Durant près d’une semaine, au début du mois de février, d’épaisses colonnes de fumées noires ont obscurci le ciel bleu de la Camargue entre Saint-Gilles (Gard) et Arles (Bouches-du-Rhône). A l’origine de ces fumées nauséabondes : des amas de plastiques utilisés pour les cultures de salades et de melons, mélangés à des déchets verts, qui se consument dans des champs ou sur le bord de la route.
Plusieurs riverains alertent alors la gendarmerie et l’Office français de la biodiversité (OFB). Les feux ont été allumés au sein de la plus grande zone humide de France, une réserve biotope classée en site Natura 2000 située au cœur du parc naturel régional de Camargue, avec le Petit-Rhône à proximité. « Il y a une biodiversité remarquable mais fragilisée, on s’inquiète des risques de pollution », relate, sous le couvert de l’anonymat, un témoin de la scène. « On ne peut pas laisser faire n’importe quoi, il y a des lois. Nos enfants respirent ça. Il faut respecter nos poumons et notre environnement ! », dénonce une mère de famille habitant le village de Saliers, près d’Arles.
Les feux ont été déclenchés sur l’une des propriétés de Didier Cornille, un grand propriétaire terrien qui cultive des salades et des melons sur plusieurs milliers d’hectares entre le Gard et les Bouches-du-Rhône. Accusant l’agriculteur de ne pas respecter les obligations définies par le code de l’environnement, selon lequel tout détenteur de déchets est responsable de leur gestion, jusqu’à leur valorisation et leur élimination, plusieurs associations écologistes, dont France Nature Environnement (FNE) et la Ligue de protection des oiseaux, portent l’affaire en justice.

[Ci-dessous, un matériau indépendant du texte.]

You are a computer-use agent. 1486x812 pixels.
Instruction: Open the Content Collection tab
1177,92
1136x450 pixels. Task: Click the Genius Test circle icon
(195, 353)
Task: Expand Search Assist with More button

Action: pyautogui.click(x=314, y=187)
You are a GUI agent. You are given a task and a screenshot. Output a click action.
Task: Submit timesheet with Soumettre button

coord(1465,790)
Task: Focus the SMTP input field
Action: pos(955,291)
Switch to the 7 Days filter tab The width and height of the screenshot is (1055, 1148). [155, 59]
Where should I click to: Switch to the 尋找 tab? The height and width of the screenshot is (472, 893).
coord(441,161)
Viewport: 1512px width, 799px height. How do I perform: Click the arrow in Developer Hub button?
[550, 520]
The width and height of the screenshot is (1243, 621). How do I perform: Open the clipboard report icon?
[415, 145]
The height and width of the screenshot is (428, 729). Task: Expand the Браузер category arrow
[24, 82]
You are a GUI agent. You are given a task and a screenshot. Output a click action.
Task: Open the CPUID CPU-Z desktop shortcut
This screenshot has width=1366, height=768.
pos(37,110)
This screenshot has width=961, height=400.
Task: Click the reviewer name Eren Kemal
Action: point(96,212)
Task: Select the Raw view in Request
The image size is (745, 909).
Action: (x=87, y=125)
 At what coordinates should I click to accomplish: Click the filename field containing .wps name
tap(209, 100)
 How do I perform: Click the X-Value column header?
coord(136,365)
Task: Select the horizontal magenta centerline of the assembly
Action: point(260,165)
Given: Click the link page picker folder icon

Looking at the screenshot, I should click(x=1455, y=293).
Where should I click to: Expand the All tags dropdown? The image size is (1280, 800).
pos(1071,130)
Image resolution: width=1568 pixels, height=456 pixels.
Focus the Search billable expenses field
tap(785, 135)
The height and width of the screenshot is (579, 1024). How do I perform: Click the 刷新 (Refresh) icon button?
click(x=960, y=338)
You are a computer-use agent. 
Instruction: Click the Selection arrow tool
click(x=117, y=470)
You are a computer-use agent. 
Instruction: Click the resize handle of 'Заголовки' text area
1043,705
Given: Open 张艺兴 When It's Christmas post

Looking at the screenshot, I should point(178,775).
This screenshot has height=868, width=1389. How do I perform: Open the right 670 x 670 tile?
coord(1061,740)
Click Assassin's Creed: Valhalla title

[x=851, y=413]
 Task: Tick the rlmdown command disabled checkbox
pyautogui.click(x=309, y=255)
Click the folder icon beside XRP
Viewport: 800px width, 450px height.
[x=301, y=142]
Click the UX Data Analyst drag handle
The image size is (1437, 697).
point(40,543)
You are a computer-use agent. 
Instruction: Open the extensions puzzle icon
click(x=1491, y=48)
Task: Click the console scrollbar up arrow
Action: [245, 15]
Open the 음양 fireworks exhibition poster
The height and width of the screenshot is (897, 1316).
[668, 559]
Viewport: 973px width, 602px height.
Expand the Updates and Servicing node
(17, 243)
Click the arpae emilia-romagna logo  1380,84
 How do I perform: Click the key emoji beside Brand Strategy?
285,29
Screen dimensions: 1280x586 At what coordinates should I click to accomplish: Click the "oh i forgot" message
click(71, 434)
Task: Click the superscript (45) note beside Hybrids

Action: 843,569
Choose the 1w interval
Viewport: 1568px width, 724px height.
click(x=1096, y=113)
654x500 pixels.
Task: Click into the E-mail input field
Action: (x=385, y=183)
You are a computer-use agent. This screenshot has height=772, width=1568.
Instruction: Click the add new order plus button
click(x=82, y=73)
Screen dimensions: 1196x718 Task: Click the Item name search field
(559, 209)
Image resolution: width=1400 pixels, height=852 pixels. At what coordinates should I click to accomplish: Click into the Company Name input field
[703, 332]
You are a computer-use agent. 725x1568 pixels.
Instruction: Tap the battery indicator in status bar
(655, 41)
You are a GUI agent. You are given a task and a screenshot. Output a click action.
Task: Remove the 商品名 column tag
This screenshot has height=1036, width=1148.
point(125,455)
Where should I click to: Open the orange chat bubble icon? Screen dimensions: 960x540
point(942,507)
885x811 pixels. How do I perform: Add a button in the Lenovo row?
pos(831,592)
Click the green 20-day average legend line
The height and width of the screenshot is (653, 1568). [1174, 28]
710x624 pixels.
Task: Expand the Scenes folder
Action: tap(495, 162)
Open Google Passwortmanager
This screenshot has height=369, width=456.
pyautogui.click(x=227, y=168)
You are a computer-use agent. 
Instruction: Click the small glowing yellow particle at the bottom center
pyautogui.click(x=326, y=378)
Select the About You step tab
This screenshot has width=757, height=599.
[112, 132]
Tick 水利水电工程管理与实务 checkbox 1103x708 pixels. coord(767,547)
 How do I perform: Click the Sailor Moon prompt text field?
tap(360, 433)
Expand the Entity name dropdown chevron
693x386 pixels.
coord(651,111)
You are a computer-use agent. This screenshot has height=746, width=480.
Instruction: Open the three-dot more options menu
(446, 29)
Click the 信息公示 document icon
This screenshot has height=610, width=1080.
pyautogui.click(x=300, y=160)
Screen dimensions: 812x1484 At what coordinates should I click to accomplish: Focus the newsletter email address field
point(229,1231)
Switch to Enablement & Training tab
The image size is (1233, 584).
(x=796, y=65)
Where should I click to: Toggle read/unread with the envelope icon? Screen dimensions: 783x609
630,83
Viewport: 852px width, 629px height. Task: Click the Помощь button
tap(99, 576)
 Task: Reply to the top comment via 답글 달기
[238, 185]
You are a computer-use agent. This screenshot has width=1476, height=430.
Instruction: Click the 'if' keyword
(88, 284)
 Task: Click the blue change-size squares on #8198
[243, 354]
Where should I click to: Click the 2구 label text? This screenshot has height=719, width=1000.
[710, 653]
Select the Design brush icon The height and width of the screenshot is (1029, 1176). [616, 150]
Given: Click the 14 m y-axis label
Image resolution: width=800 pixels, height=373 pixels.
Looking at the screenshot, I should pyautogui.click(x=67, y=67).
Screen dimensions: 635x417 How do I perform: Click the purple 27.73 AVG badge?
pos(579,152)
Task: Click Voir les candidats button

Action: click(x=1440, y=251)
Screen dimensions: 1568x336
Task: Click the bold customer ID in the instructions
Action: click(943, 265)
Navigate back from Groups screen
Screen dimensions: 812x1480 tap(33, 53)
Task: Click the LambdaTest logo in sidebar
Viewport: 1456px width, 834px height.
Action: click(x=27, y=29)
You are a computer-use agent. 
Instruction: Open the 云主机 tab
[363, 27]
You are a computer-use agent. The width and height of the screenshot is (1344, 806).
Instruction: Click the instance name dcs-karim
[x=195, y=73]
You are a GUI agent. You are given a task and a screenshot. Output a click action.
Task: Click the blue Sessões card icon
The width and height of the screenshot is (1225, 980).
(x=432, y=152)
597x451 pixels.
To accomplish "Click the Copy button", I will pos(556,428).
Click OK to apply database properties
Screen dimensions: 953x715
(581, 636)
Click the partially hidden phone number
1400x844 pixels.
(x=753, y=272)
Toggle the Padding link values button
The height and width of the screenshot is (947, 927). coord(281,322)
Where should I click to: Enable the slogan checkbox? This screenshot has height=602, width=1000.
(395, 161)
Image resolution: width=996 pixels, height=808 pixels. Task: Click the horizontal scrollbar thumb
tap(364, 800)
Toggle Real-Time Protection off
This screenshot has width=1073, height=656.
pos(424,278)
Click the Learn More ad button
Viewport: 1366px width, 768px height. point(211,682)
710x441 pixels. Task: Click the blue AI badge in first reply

L’audience en correctionnelle, qui aurait dû avoir lieu mardi 11 juin au tribunal de Tarascon (Bouches-du-Rhône), a été reportée au 18 février 2025 en raison d’un « problème d’audiencement ». « C’est dommage que l’audience soit reportée, mais il est important que la procédure se poursuive pour que cet agriculteur aux pratiques plus que douteuses ne réitère pas ses actes », explique Me Isabelle Vergnoux, l’avocate de FNE. Didier Cornille et sa société Les Saladines risquent une amende de plusieurs milliers d’euros. Sollicité à plusieurs reprises, son avocat n’a pas donné suite.
En Petite Camargue comme en Camargue, l’usage du plastique en agriculture s’est intensifié ces dernières années. Les minitunnels transparents, posés sur la terre, et visibles à perte de vue, rappellent les paysages espagnols de la région de Murcie, au sud-est du pays. « Depuis un peu plus de cinq ans, des structures importantes, souvent venues d’Espagne, cherchent de nouvelles superficies pour cultiver le melon. Dans notre région, avec le soleil et l’eau à volonté, ils ont trouvé une terre idéale », souligne Jean-Louis Portal, élu à la chambre d’agriculture du Gard. Les protections en plastique empêchent l’herbe de passer, protègent du vent et laissent le fruit propre au moment de la récolte. Le plastique est aussi souvent utilisé dans la culture des salades.